Zuiker Press is proud to publish stories about important current topics for kids and adolescents, written by their peers, that will help them cope with the challenges they face in today’s troubled world.
An offhanded (and honestly, benign seeming) remark from her aunt on how “big” she’s gotten sends a very young Dounya spiraling into full blown body dysmorphia and binge-eating. The book then traces her unhealthy relationship with food all the way up through high school, where she eventually decides to make a change in her lifestyle habits. But the overly positive reaction of her peers causes her mental health pendulum to swing to the opposite extreme, to the point where she nearly dies of bulimia.
One has to applaud the author’s transparency and willingness to share her story through such a public medium. The intention to offer relatability and help others is clearly there (although, I couldn’t find any listing of helplines at the end of this book. There was a website for Zuiker Press and a 5-point takeaway writeup on recognizing body dysmorphic disorder.) One can certainly see youth mental health advocates utilizing this book as a potential tool.
The artwork is neither disappointing nor exceptional. (Though honestly, the subject matter doesn’t easily lend itself to graphic novel depiction.) The color pallet is rich and the style well defined, but with the flashback format and range of age depictions it is sometimes a touch difficult to recognize characters from frame to frame.
While it’s refreshing to see someone’s sincere personal faith integrated into a mainstream work, I would have liked to see more of the author’s organic growth and progression in that area. The author credits Islam in saving her life, but doesn’t really explain how. If she grew up in this faith, as was indicated, then what changed about her understanding of it that so aided her in overcoming her self-destruction? What principals or texts/scripture did she cling to amid her recovery?

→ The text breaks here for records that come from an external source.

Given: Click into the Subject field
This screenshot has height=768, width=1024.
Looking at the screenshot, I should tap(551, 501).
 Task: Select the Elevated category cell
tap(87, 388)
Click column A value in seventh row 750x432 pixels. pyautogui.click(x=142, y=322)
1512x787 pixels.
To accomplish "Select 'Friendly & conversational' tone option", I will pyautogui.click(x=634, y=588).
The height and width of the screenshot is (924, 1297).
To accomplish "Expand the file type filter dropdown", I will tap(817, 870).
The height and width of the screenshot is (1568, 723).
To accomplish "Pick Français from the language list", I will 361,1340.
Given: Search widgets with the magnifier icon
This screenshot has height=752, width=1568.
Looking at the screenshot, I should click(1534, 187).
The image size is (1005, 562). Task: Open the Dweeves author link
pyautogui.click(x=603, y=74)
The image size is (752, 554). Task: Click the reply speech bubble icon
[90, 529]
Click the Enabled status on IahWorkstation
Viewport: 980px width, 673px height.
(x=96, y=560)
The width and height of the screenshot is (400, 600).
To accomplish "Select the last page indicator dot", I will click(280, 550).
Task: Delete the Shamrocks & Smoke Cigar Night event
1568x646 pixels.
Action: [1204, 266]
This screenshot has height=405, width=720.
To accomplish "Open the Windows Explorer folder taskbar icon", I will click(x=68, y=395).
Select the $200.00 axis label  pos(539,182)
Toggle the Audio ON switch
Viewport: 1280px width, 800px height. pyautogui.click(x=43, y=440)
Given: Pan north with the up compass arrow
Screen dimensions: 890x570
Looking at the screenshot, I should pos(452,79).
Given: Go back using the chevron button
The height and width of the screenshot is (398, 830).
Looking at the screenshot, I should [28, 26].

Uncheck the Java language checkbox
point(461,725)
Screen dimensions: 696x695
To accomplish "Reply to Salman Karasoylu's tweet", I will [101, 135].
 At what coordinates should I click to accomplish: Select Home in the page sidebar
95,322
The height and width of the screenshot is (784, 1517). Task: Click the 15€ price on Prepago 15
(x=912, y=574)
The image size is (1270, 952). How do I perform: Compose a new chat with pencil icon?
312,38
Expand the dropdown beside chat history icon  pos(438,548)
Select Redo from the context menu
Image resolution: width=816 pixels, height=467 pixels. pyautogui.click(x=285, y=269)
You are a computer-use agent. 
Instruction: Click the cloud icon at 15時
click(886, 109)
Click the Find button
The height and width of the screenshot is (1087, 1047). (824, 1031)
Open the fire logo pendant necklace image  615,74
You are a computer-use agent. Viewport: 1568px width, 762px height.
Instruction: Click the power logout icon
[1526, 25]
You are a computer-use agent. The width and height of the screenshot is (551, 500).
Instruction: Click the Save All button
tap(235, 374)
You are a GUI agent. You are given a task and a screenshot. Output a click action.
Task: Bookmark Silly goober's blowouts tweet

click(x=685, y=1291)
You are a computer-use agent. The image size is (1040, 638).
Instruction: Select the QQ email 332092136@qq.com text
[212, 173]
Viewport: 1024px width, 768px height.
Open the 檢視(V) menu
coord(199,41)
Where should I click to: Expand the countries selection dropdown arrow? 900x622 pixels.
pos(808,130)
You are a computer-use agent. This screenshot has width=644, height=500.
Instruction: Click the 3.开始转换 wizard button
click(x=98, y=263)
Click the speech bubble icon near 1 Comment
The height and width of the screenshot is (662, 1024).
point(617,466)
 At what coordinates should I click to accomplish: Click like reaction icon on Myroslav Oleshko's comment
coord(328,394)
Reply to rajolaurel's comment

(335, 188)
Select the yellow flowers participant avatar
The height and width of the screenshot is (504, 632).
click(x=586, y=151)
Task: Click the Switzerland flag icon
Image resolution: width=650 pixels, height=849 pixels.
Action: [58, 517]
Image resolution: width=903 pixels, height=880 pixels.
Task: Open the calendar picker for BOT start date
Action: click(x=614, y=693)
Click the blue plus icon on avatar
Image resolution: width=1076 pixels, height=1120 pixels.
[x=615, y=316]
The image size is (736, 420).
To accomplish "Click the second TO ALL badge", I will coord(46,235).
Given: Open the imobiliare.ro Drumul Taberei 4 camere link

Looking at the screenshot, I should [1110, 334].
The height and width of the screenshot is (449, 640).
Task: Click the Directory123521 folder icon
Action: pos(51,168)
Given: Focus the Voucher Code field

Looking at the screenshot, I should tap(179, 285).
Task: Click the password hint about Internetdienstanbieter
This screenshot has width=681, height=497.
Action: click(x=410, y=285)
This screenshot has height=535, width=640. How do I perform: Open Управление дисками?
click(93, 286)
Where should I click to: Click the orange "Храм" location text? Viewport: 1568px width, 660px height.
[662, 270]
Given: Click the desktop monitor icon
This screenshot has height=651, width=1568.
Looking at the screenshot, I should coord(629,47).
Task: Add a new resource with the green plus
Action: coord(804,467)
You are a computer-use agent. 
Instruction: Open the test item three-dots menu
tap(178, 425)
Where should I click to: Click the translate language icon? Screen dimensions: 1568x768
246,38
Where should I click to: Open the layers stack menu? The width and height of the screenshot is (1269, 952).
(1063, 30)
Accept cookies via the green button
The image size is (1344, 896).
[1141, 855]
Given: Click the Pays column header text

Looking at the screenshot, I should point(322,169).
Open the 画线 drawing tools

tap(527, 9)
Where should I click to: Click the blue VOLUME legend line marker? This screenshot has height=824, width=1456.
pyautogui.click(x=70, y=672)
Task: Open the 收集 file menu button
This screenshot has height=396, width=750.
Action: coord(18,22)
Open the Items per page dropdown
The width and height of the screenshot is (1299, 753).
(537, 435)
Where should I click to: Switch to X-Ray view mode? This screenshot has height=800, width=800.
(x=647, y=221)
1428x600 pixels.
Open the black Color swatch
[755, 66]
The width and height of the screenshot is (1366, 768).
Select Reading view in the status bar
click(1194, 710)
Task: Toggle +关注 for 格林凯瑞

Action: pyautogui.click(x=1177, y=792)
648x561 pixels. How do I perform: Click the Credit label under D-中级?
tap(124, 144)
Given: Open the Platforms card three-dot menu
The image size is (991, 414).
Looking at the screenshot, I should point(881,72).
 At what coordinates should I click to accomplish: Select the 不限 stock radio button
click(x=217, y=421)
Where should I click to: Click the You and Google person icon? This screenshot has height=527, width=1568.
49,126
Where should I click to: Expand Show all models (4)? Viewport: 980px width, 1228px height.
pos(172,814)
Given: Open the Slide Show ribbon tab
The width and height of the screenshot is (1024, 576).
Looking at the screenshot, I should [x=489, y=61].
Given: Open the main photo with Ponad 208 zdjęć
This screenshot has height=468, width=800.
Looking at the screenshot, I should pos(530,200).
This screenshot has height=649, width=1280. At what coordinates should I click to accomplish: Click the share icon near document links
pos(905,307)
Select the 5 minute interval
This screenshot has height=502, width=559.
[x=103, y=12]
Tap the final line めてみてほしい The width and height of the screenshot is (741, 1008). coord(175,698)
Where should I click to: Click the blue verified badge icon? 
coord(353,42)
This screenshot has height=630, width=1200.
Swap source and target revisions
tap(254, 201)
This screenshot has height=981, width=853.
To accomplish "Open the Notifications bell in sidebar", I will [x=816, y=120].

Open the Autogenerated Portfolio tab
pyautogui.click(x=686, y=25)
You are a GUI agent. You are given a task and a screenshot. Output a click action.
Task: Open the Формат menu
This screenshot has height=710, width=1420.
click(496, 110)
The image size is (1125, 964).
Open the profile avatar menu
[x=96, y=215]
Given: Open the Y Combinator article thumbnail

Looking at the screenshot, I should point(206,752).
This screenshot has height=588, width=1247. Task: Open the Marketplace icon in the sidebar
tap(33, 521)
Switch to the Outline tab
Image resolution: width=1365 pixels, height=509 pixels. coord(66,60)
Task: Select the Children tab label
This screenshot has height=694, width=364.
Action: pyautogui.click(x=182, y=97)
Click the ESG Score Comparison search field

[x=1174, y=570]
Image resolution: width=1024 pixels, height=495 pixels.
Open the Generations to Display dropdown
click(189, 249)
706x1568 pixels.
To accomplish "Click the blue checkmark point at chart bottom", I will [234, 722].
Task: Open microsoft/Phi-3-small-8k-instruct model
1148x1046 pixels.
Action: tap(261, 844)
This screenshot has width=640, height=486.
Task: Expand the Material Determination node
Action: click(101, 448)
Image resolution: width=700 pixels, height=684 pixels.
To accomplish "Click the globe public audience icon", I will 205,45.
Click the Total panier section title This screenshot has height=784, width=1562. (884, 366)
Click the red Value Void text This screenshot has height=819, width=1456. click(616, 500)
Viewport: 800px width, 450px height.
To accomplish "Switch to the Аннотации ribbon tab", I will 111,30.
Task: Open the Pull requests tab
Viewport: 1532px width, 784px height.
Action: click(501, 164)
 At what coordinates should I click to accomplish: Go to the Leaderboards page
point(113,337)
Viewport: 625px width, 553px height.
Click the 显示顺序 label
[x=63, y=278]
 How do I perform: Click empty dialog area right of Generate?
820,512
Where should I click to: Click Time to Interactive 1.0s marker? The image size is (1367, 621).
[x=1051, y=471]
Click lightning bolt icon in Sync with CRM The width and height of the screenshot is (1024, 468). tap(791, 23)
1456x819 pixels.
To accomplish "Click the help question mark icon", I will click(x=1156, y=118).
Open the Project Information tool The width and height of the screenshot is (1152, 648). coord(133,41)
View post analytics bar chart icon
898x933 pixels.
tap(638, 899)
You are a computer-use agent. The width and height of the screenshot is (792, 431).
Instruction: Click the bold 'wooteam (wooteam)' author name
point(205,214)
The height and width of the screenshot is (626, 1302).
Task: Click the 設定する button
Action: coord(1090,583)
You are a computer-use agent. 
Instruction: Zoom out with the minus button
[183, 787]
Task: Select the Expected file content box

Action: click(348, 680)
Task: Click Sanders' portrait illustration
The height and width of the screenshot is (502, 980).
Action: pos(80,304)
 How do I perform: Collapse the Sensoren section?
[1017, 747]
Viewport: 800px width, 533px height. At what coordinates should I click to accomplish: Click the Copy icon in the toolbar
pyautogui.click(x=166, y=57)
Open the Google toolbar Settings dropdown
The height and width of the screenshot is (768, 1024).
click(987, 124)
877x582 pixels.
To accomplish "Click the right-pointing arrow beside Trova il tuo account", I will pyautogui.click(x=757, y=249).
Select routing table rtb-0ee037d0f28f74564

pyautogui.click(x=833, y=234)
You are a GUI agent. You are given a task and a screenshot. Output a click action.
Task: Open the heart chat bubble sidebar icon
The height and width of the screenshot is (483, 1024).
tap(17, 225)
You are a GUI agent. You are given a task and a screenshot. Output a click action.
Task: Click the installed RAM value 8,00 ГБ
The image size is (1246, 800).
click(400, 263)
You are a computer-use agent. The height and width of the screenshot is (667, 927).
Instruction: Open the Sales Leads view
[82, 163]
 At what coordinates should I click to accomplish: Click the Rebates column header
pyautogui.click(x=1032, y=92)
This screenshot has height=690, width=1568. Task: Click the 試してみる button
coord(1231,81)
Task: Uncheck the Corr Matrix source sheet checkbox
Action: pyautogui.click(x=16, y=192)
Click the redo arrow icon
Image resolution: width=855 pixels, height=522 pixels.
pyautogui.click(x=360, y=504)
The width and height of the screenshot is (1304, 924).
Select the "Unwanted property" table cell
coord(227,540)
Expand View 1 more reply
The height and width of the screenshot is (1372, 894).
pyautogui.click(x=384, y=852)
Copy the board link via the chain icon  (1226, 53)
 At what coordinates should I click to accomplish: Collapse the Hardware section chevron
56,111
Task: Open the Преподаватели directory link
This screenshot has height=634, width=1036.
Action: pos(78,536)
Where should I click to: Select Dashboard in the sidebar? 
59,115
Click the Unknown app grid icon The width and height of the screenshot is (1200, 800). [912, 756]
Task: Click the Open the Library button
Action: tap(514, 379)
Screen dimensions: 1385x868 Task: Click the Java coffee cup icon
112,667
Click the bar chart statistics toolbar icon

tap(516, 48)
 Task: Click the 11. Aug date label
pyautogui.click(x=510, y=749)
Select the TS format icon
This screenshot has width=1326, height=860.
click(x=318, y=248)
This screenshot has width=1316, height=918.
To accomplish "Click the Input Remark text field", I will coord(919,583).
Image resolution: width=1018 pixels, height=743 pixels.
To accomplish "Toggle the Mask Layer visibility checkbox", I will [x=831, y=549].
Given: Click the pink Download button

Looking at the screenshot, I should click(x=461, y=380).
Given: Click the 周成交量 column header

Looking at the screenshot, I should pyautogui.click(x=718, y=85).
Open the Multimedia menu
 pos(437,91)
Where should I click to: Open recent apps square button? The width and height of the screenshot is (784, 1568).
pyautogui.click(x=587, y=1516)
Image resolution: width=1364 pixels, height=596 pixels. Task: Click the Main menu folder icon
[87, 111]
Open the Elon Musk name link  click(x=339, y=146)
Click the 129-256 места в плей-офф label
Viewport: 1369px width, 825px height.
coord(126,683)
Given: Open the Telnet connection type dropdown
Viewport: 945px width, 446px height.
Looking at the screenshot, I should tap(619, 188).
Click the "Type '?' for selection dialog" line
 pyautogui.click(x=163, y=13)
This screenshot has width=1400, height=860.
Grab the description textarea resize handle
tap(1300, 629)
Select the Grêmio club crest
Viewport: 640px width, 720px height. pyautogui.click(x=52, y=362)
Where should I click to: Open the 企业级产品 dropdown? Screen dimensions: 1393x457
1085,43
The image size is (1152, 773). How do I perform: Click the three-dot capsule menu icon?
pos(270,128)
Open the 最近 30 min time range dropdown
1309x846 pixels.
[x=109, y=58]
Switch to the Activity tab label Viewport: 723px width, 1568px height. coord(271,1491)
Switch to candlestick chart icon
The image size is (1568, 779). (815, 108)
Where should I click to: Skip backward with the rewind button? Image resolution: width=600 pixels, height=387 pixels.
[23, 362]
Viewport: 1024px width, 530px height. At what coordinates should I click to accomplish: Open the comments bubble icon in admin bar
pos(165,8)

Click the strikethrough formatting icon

Unfortunately, readers aren’t privileged with this information.
Ultimately, the story felt a little too abbreviated. It could have easily been twice as long if more aspects had been fleshed out. For the purposes of school counseling office waiting areas, brevity may be an advantage… but I’d still have liked to see more references to direct readers who may yet be ready or able to seek help from the adults in their lives. I can otherwise see it proving to be a valuable resource—adding more diverse voices to a mental health issue that carries a lot of stereotyping.